If vectors are maxima of $\frac{a^T a}{a^T \Sigma^{-1} a}$, then they are eigenvectors of $\Sigma$.

Question

If vectors are maxima of $\frac{a^T a}{a^T \Sigma^{-1} a}$, then they are eigenvectors of $\Sigma$.

105 Views Asked by Bumbble Comm At 29 Apr 2026 - 9:50

Let $\Sigma \in M_q$ be symmetric and positive definite matrix. If vectors $a_1,\dots, a_q \in \mathbb R^q$ satisfy:

$(i)$ $$i \not = j \implies a_i^T a_j = 0$$ $(ii)$ $$\frac{a_1^T a_1}{a_1^T \Sigma^{-1} a_1} =\sup_{a \not = 0} \frac{a^T a}{a^T \Sigma^{-1} a} $$ $(iii)$ $$i \gt 1 \implies \frac{a_i^T a_i}{a_i^T \Sigma^{-1} a_i} = \sup\left\{ \frac{a^T a}{a^T \Sigma^{-1} a} : a \not = 0, a^T a_j = 0, j=1,\dots, i-1 \right\}$$ then $a_1,\dots, a_q$ are eigenvectors of $\Sigma$.

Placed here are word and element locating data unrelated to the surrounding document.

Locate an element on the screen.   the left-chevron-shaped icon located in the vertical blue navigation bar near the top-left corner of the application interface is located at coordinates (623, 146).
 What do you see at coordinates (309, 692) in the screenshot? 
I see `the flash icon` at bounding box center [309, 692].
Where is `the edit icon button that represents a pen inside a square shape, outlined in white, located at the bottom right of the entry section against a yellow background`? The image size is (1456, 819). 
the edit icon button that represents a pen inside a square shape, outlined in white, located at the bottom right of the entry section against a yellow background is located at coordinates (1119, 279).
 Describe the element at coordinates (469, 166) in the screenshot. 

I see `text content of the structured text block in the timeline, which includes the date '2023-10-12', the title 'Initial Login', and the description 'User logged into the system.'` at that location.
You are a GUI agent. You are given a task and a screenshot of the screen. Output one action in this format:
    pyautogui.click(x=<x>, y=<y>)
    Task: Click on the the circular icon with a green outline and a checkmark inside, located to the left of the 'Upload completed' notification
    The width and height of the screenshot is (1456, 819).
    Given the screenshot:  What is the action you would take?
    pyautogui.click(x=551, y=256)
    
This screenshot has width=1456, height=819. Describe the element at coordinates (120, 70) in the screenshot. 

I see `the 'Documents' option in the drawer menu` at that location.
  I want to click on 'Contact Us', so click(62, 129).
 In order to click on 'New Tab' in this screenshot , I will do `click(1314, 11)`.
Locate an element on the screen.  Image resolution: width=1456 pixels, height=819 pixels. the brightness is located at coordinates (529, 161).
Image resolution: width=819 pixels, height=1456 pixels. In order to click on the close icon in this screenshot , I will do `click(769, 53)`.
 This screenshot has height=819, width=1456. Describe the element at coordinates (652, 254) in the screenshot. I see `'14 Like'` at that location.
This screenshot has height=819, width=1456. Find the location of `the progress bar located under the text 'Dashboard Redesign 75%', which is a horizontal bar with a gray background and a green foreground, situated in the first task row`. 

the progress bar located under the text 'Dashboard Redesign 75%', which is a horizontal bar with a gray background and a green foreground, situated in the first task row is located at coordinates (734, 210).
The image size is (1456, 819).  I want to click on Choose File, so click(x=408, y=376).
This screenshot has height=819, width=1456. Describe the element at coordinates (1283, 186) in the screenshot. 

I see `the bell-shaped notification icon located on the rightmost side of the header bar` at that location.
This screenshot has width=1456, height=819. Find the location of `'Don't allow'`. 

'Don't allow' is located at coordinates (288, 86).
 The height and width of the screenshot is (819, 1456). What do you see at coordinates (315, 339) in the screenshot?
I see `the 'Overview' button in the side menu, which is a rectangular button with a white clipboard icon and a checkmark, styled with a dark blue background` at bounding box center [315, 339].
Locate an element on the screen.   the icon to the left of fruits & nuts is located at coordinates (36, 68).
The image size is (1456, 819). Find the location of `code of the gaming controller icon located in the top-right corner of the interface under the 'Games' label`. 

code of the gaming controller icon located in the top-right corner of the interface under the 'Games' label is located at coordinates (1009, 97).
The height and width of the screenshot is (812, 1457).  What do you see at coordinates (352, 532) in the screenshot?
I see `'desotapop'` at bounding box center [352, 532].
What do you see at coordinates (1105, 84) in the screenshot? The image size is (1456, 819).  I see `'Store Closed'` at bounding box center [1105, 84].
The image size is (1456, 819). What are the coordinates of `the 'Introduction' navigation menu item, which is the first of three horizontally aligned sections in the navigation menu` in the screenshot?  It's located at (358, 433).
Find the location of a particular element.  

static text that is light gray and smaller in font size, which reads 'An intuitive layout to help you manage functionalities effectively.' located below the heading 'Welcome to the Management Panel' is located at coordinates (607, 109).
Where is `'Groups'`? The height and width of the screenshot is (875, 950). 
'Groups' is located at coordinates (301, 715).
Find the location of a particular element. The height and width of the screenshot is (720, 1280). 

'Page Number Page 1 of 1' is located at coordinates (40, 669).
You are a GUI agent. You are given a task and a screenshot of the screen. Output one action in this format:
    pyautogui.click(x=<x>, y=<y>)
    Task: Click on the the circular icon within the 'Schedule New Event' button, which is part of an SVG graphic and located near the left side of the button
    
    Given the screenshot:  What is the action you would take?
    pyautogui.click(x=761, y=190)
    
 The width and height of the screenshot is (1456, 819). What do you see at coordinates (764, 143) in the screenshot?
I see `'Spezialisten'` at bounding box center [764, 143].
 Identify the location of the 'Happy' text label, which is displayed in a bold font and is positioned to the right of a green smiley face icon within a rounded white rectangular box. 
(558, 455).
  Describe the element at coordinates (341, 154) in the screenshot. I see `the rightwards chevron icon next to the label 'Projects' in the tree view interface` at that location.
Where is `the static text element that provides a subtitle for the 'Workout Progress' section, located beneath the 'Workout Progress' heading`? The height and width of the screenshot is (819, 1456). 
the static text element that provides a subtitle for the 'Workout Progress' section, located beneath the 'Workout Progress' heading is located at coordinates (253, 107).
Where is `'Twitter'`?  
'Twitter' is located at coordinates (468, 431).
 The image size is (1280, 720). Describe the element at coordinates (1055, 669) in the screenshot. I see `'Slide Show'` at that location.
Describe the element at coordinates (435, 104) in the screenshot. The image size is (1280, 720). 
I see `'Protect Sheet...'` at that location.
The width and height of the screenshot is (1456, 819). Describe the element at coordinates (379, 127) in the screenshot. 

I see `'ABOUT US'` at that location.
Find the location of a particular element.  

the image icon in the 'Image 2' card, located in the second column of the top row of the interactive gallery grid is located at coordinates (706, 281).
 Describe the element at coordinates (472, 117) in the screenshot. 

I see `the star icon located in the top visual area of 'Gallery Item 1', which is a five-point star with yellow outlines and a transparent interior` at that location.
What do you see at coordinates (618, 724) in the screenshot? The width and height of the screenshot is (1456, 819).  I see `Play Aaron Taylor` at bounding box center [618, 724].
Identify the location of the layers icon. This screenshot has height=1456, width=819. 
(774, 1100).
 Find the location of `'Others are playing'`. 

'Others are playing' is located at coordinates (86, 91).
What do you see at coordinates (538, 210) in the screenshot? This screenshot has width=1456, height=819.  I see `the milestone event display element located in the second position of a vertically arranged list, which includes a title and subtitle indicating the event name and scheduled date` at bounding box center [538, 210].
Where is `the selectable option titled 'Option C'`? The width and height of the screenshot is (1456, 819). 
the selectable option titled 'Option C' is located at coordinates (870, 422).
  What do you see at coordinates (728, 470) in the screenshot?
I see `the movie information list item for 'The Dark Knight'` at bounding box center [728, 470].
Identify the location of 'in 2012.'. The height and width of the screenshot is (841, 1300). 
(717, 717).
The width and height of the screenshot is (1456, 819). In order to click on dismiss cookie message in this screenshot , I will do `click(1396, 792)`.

I am stuck trying to prove this claim. The text gives the hint to use induction, but I am not sure how to proceed. The claim is part of the proof that $a_1^T Y, \dots, a_q^T Y$ are main components of $Y$. Given this result, rest of the proof is simple.

Edit

Attempt: Let $A, \Lambda$ be the square matrices such that $$\Sigma A = A\Lambda, \quad A^T \Sigma^{-1} A = I$$ where $\Lambda = \text{diag}(\phi_1,\dots, \phi_q)$ has eigenvalues of $\Sigma$ in descending order. Let: $$F(a) = \frac{a^T a}{a^T \Sigma^{-1} a}.$$ Then $$R(c) := F(Ac) = \frac{c^T A^T A c}{c^T A^T \Sigma^{-1} A c} = \frac{c^T A^T\Sigma^{-1} \Sigma A c}{c^T c} = \frac{c^T A^T\Sigma^{-1} A \Lambda c}{c^T c} = \frac{c^T \Lambda c}{c^T c}.$$

It is clear that $a$ is supremum of $F$ is and only if $A^{-1}a$ is supremum of $R$. Let $c_i = A^{-1} a_i, i = 1,\dots q$. Then: $$a_i^T a_j = c_i^T A^T A c_j = c_i^T A^T \Sigma^{-1}\Sigma A c_j =c_i^T A^T \Sigma^{-1} A \Lambda c_j = c_i^T \Lambda c_j.$$

Therefore the $c_1,\dots, c_q$ satisfy:

$(i')$ $$i \not = j \implies c_i^T \Lambda c_j = 0$$ $(ii')$ $$\frac{c_1^T \Lambda c_1}{c_1^T c_1} =\sup_{c \not = 0} \frac{c^T \Lambda c}{c^T c} $$ $(iii')$ $$i \gt 1 \implies \frac{c_i^T \Lambda c_i}{c_i^T c_i} = \sup\left\{ \frac{c_i^T \Lambda c_i}{c_i^T c_i} : c \not = 0, c^T \Lambda c_j = 0, j=1,\dots, i-1 \right\}$$

which seem somewhat simpler since $\Lambda$ is diagonal, but i am still unsure how to proceed.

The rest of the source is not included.